Shortening of telomeres limits the replicative potential of most primary human cells and serves a tumor-suppressive function. Conversely, telomerase expression in the germline, in somatic cells during early embryogenesis, and in cancer cells promotes telomere length homeostasis [2,32,33,34,35,36]. The preferential elongation of short telomeres and maintenance of telomere length homeostasis requires a low cellular concentration of telomerase [37]. This is achieved via expression of hTERT over a limited range, approximately 500 hTERT protein molecules per cell [37,38]. Telomere length regulation and telomerase expression in multicellular organisms is thought to have evolved by opposing selective pressures to suppress tumor formation on one side, while not promoting premature cellular senescence in highly proliferative tissues on the other side. Similar to hTERT expression, hTAPAS expression is observed in the germline, cancer cell lines and tumor samples, and is absent in normal tissues. Since hTAPAS is not expressed in normal tissues of cancer patients, it does not appear to be involved in negatively regulating hTERT expression in somatic cells. Therefore, it is possible that as a regulator of hTERT expression, hTAPAS might facilitate the maintenance of hTERT expression within the narrow range required for telomere length homeostasis in cancer cells and stem cells.

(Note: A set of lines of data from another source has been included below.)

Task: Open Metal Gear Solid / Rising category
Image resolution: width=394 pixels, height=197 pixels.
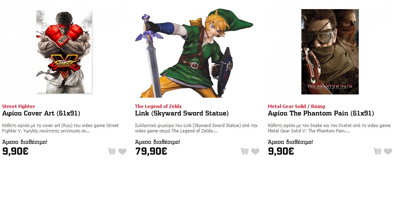Action: [296, 106]
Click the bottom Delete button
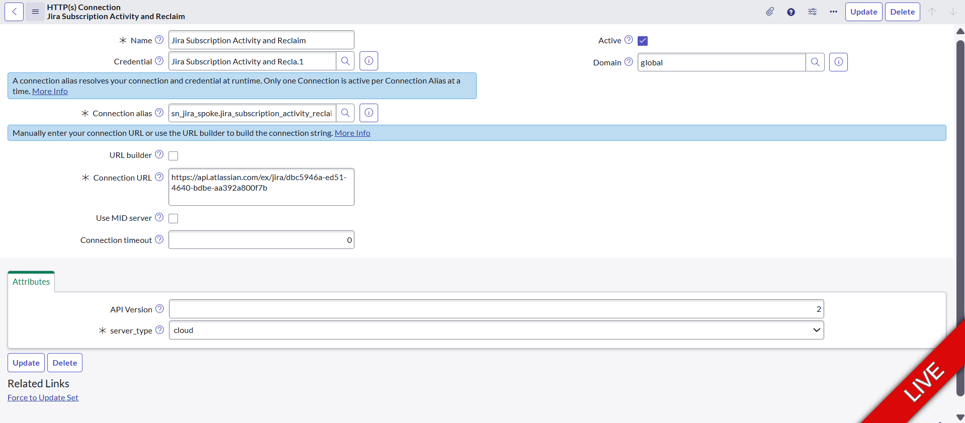965x423 pixels. [x=65, y=363]
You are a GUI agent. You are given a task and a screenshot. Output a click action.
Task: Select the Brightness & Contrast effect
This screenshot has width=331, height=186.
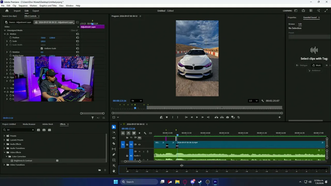23,161
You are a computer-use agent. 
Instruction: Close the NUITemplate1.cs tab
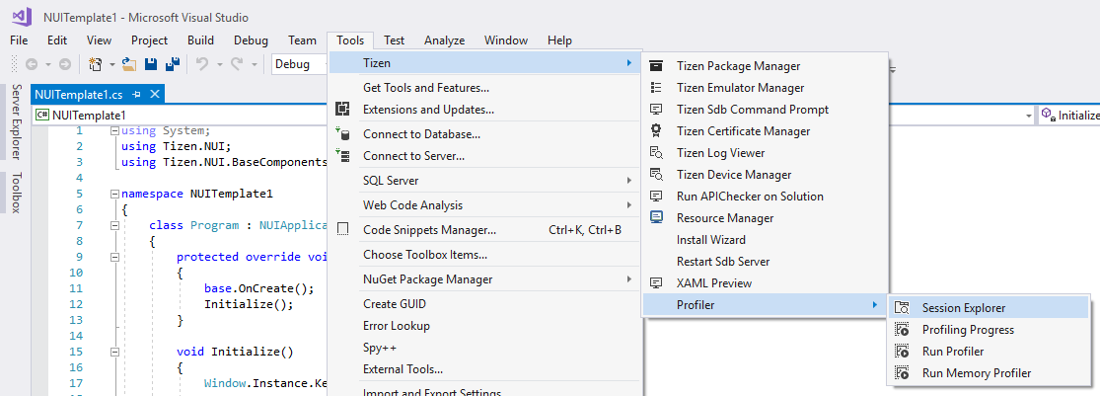click(154, 95)
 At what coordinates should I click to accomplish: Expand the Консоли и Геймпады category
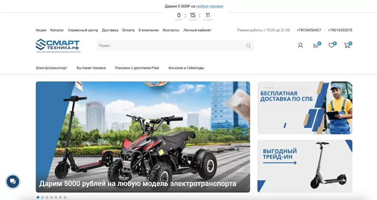point(186,68)
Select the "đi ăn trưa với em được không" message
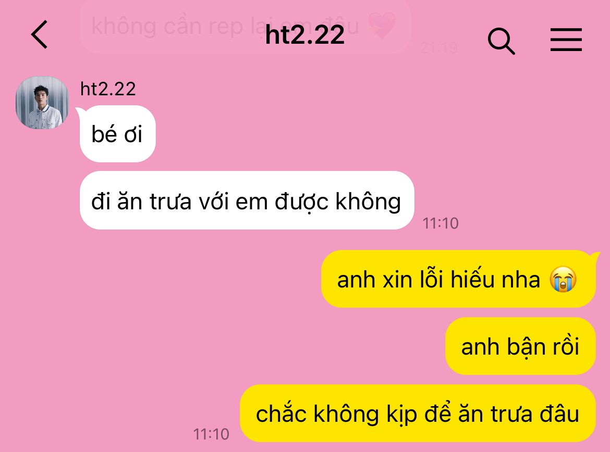The image size is (610, 452). coord(247,200)
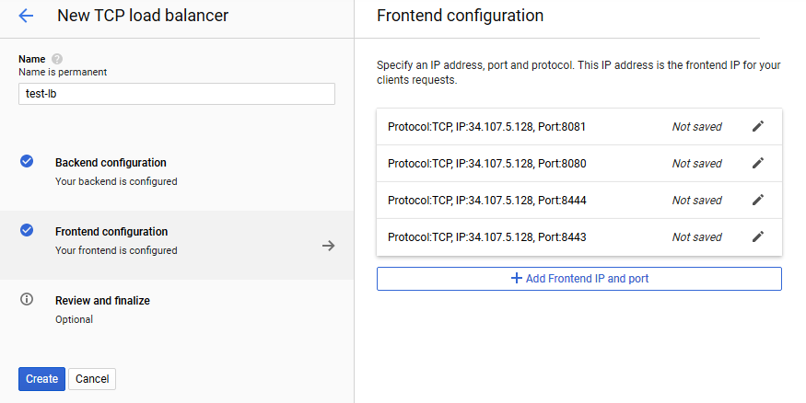Add Frontend IP and port

(578, 279)
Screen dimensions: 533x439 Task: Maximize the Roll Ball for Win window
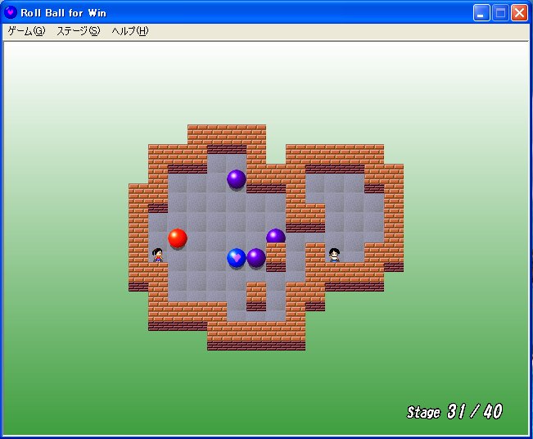point(499,12)
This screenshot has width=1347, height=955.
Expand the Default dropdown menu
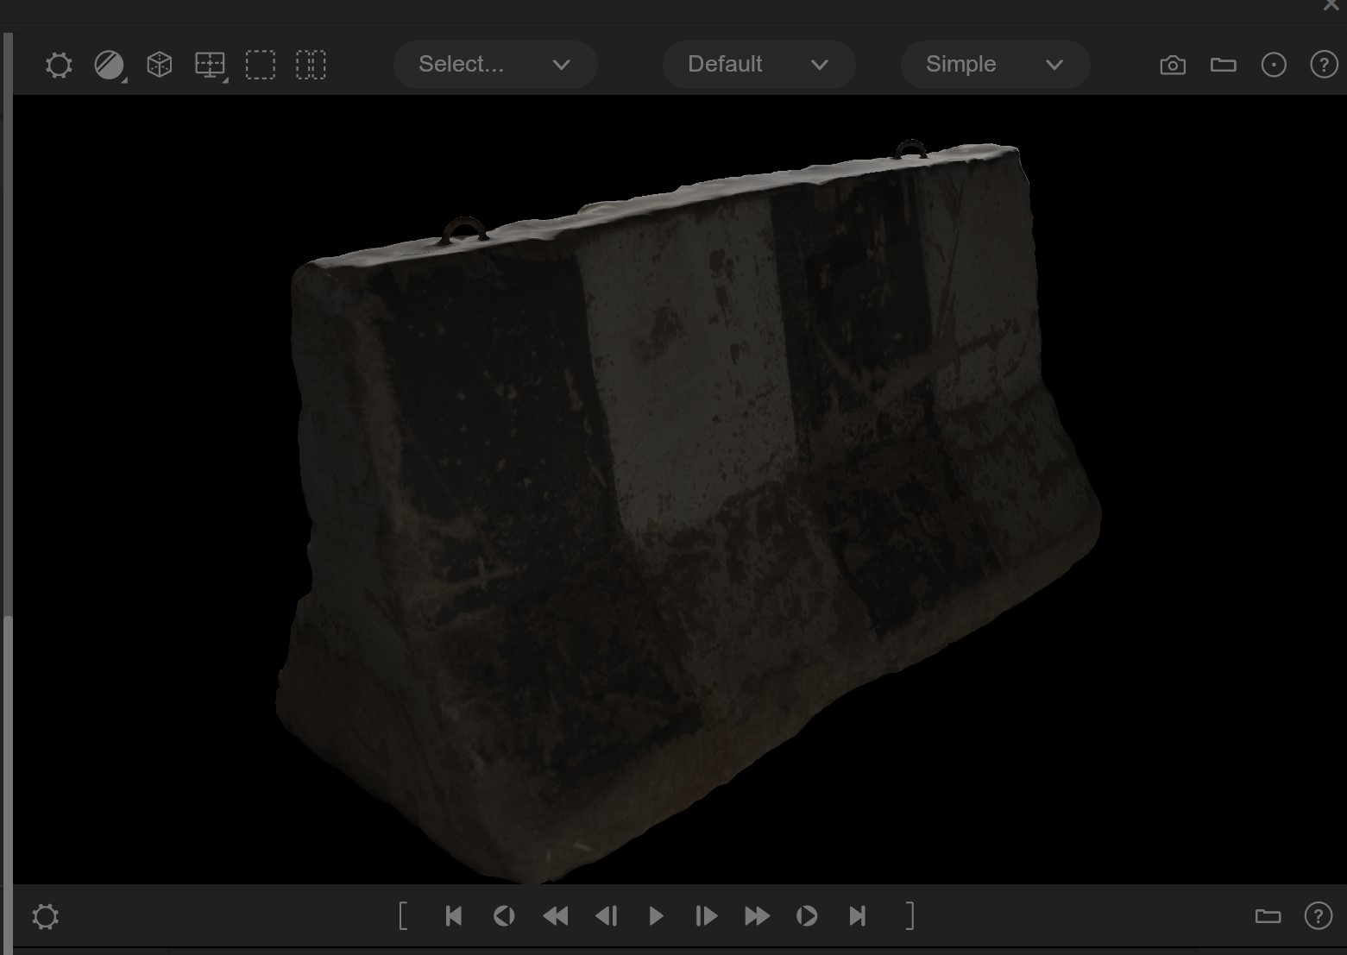coord(758,64)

We have previously reported the presence of numerous clonally expanded integrations of the avian leukosis virus (ALV) in the TERT promoter region in chicken B-cell lymphomas, associated with slightly elevated TERT expression [39,40]. We have also shown that proviral integrations in these tumors are in the antisense orientation relative to TERT and are driving the over-expression of chicken TAPAS lncRNA [16]. In this work we find evidence for an upstream antisense transcript in the hTERT promoter region. Similar to elevated expression levels of chicken TAPAS in B-cell lymphomas, we observe that hTAPAS also is expressed in immortalized human B-cell lines. Interestingly, the hTERT promoter region is also reported to be the most common integration site for hepatitis B virus integrations (HBV) in hepatocellular carcinomas [41,42,43,44]. Approximately 20% of these integrations are in the hTERT promoter region [41]. These integrations near hTERT are thought to confer an early clonal advantage during chronic HBV infection. Moreover, HBV integrations lead to up-regulated hTERT expression and are associated with poorer survival rates in infected patients with these integrations [42]. Of note, the frequency of hTERT promoter point mutations is significantly lower in hepatocellular carcinomas bearing HBV integrations in the hTERT promoter region [41].

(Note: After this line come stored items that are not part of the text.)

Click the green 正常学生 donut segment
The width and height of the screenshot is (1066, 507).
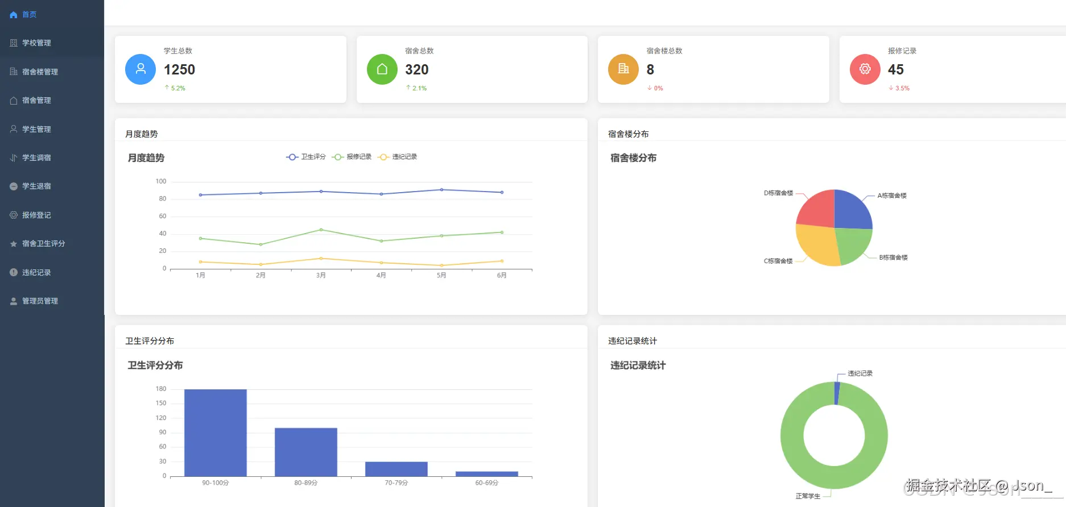834,473
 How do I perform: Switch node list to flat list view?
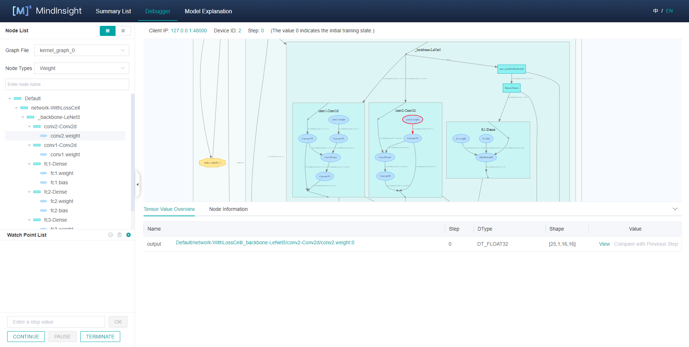click(123, 31)
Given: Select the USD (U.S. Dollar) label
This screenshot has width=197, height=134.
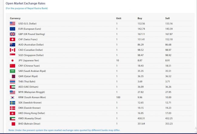Looking at the screenshot, I should (27, 24).
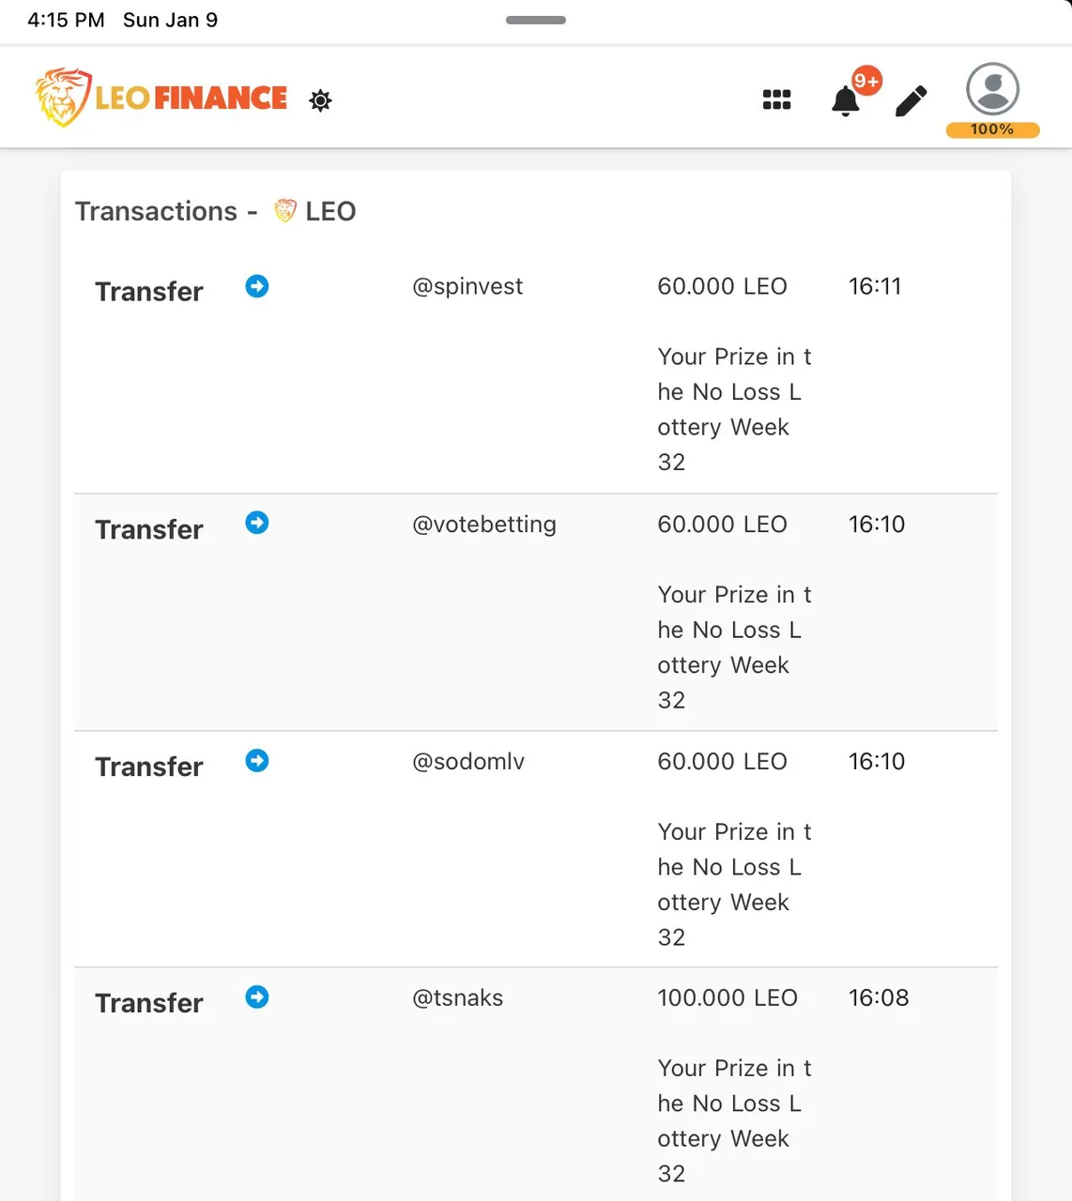
Task: Select the 100.000 LEO amount for tsnaks
Action: tap(727, 997)

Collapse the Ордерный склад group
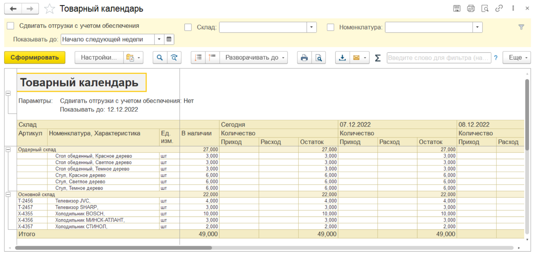coord(8,149)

Interestingly, nearly all of the reported ALV and HBV integrations in the hTERT promoter region are present within the 5′ end of chicken TAPAS and hTAPAS, respectively (Figure 6). The majority of the ALV integrations in the chicken TERT promoter region are in the same transcriptional orientation as TAPAS [16]. In contrast, HBV integrations are in a mixed transcriptional orientation with respect to hTAPAS [41,42,43,44]. The prevalence of viral integrations within TAPAS in multiple types of cancers in different organisms suggests that these integrations are selected for during oncogenesis. These viral integrations might confer a proliferative advantage and make cells predisposed to oncogenic transformation. Since hTAPAS negatively regulates hTERT expression and HBV integrations would likely disrupt hTAPAS expression, this could promote hTERT expression. These observations, therefore, suggest functional implications of hTAPAS in tumorigenesis.
Like human telomerase, chicken telomerase is down regulated in most somatic tissues [45]. Furthermore, chicken telomeres shorten with age, and telomerase activity is important for oncogenesis [46]. In contrast, the mouse TERT enzyme is active in normal somatic cells [47]. This discrepancy between humans and mice is important because telomerase activation is a critical step in the human oncogenic process, with aberrant telomerase activation seen in most human cancers [3,4]. Further, no lncRNA expression has been observed in the TERT promoter region of mouse embryos (data not shown). This absence of a TAPAS transcript might facilitate increased TERT expression in mice. Therefore, chicken serves as an advantageous model to study oncogenic events of TERT signaling and transcriptional regulation.
LncRNAs, as well as bidirectional transcription, have arisen as novel players in tumorigenesis, warranting a need for further research of their role in regulating cancer development. The mutant hTERT promoter can be bound and activated by GABP, an ETS transcription factor [15], which has been shown to induce bidirectional transcription in other loci [13,14]. However, we observe no association of hTAPAS expression with the presence of a point mutation, in transfected HEK-293 cells or liver cancer cell lines. We observed that the most common point mutation in the hTERT promoter region (-124 C>T) does not affect hTAPAS expression. However, we did not test whether the -146 C>T point mutation affected hTAPAS expression. Additionally, we observe hTAPAS expression in the absence of detectable hTERT expression in some of the TCGA samples, but not in cell lines. This variation in the hTAPAS expression profile between primary tumor samples and cell lines could be due to the differences in the genomic features and microenvironments between cell lines and tumor samples [48,49].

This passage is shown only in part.